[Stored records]
━━━━━━━━━━━━━━━━━━━━

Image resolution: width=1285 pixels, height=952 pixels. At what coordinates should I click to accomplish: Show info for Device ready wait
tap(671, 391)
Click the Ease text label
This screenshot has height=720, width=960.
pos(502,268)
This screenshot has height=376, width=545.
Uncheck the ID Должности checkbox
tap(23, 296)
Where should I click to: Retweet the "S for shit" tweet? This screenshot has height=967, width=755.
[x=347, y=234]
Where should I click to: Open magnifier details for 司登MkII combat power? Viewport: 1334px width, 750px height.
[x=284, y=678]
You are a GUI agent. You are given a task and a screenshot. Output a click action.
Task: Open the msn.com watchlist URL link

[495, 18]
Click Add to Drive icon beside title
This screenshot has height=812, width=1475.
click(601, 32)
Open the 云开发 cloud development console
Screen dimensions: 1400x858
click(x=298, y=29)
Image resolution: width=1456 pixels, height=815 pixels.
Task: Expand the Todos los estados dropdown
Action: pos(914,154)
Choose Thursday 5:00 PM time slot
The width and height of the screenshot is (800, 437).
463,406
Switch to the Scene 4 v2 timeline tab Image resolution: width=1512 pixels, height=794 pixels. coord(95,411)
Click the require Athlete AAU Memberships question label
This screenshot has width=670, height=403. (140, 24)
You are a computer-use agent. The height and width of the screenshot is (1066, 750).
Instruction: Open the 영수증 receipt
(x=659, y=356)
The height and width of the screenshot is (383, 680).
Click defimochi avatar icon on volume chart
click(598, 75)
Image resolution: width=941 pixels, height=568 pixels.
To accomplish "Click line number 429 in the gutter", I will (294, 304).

━━━━━━━━━━━━━━━━━━━━

Check every line above for the string "agent", and copy the ones that have it.

You are a GUI agent. You are given a task and a screenshot. Output a click action.
You are a computer-use agent. The height and width of the screenshot is (1066, 750).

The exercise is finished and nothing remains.